V. parahaemolyticus is genomically diverse, with a background of numerous genotypes from which effective clonal complexes emerge, characteristic of a classic epidemic bacterial population structure9. One of these effective clonal types, Sequence Type 3 (VpST3), was reported to emerge in India in 199610 and underwent global expansion into a breadth of distinct marine climates, supplanting local serotypes to become one of the most dominant V. parahaemolyticus strains currently in circulation. This widespread expansion and transoceanic dispersal had not yet been seen for a V. parahaemolyticus serotype, leading to VpST3 being referred to as a ‘pandemic clone’. Within months of its initial detection in Asian countries, VpST3 was reported for the first time outside of this endemic region, in the vastly distinct climate of Latin America. This discovery of a VpST3 isolate in February 1996 in Trujillo11, a city in coastal north-western Peru, was considered an epidemic expansion from the emergence in India. This was followed by a local dispersal of vibriosis outbreaks attributed to VpST3, with outbreaks reported progressively from north to south coastal regions in the country- radiation that was notably spatiotemporally correlated with the movement of El Niño waters12,13. By 1997, the clonal type had reached Chile, firstly with outbreaks reported in Antofagasta in Northern Chile from November 1997 to March 1998, and again in Puerto Montt, Chile in 200414. This provided the first evidence for V. parahaemolyticus as a second marine pathogen species that is capable of worldwide expansions into distinct climates- notably the cooler, more saline and acidic marine environment on Latin America’s west coast. There are few examples of pandemic expansion of environmental bacteria, with sufficient biological data to explore possible hypotheses. VpST3, and its dynamics in Latin America, therefore provides a unique, almost singular, opportunity to investigate this pandemic expansion process and settlement of strains into new areas, to understand the wider dynamics of pandemic expansions.

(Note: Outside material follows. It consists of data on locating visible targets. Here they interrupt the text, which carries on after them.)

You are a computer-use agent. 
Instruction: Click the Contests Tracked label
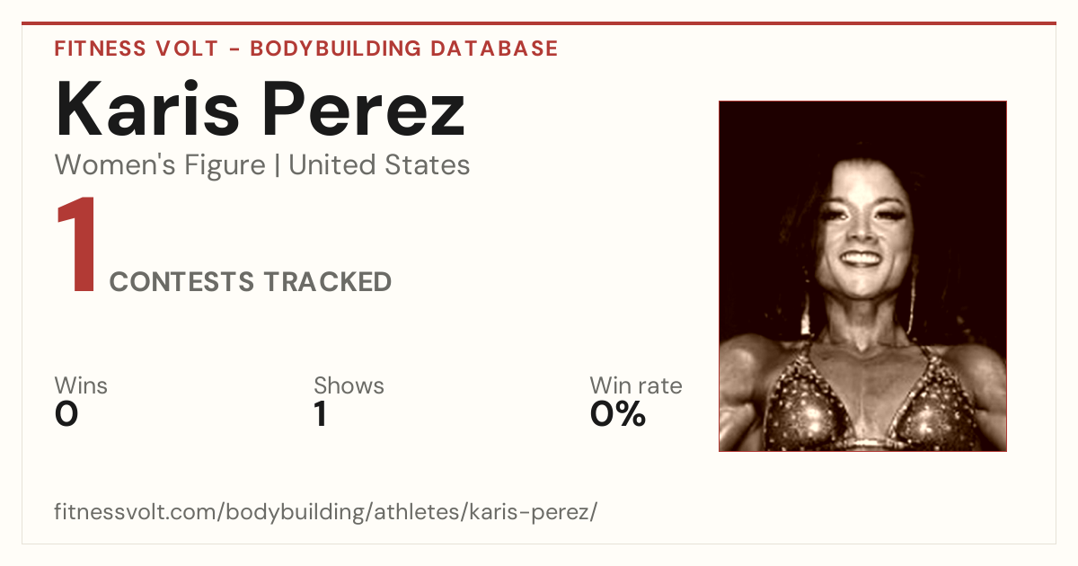(251, 282)
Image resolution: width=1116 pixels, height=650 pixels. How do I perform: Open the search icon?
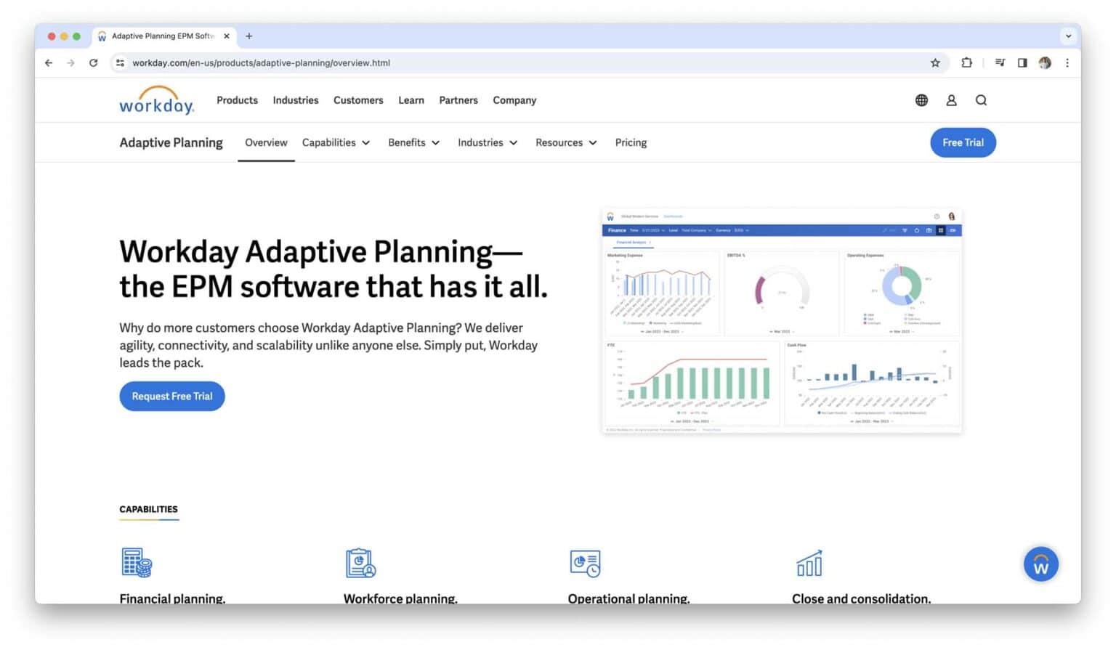[x=981, y=100]
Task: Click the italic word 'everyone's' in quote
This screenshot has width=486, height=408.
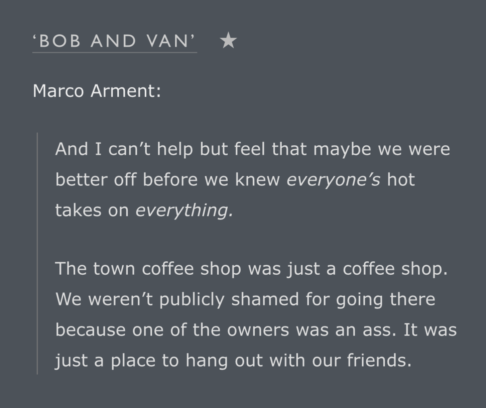Action: [333, 180]
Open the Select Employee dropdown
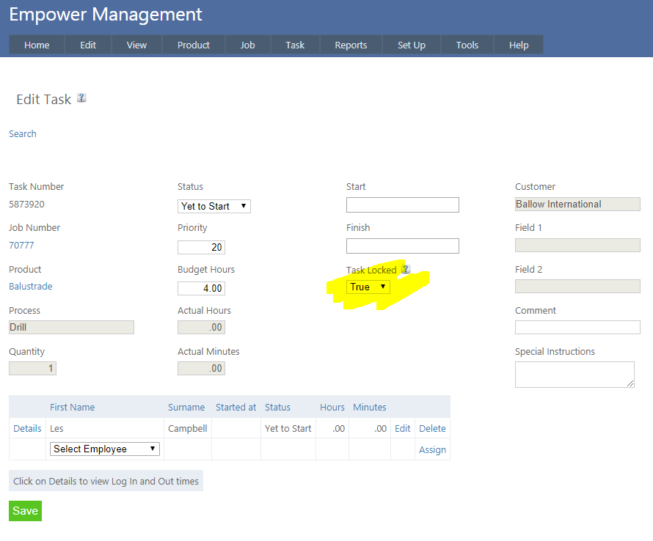 [105, 449]
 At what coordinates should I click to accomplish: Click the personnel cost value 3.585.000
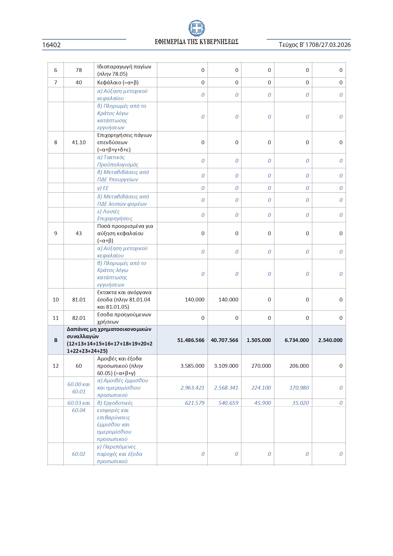point(192,366)
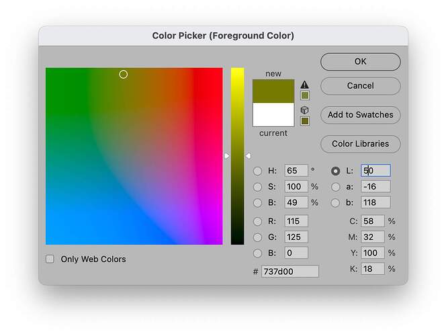446x336 pixels.
Task: Select the S saturation radio button
Action: tap(257, 187)
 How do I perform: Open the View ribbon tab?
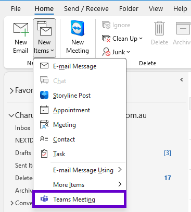click(156, 8)
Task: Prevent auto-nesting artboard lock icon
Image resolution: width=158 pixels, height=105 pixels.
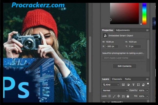Action: click(x=123, y=96)
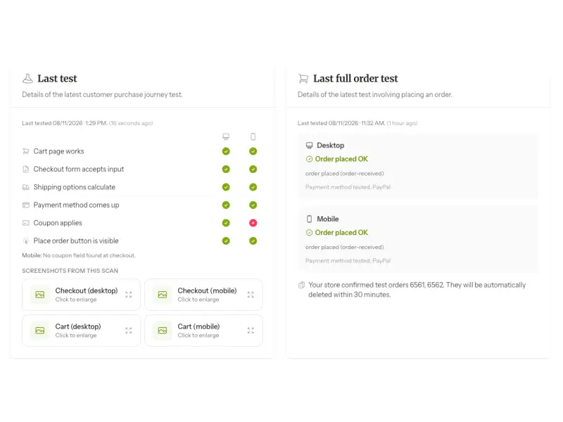Click the Mobile phone icon in order test
This screenshot has width=563, height=422.
click(x=309, y=219)
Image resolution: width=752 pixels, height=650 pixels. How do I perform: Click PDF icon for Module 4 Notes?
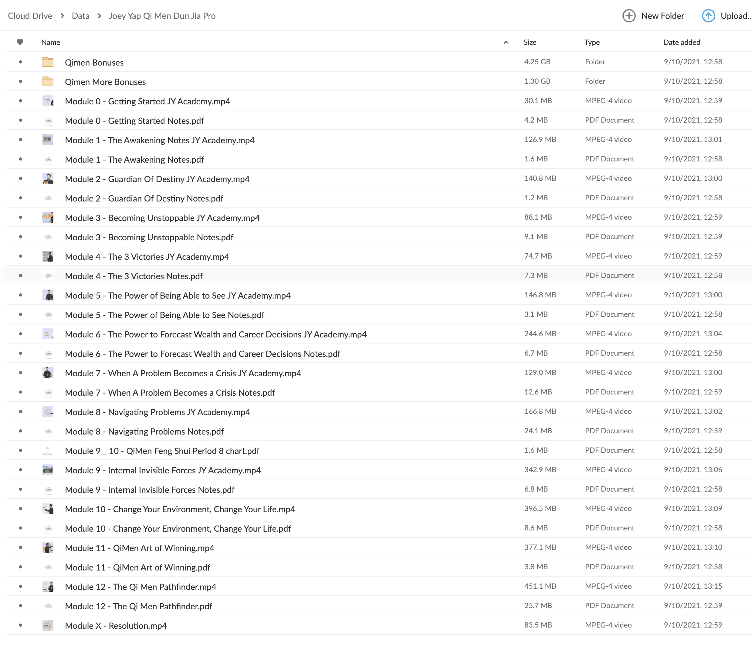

The mechanisms behind the introduction and establishment of VpST3 in Latin America are currently unknown. Both ecological and evolutionary components are involved in the process of the introduction, survival and establishment of environmental bacteria. Vibrio ecology, and resulting disease dynamics, are intrinsically linked to environmental factors5. Notably, water temperature and salinity determine Vibrio survival and trigger rapid population growth in optimum conditions. It is important to explore distinct climate conditions facilitating the successful expansion and establishment of pathogen populations in diverse locations. From an evolutionary perspective, delineating the structure of clonal VpST3 populations circulating around the same time will elucidate the characteristics of those that were successfully introduced into Latin America, and able to establish themselves. These components interact, for example, a clonal type might thrive in a distinct climate because it is better suited to the new conditions, or because it has a higher plasticity and is able to adapt to them. This therefore requires an eco-evolutionary approach to understand the pathogen responses and future global expansions amidst a changing climate.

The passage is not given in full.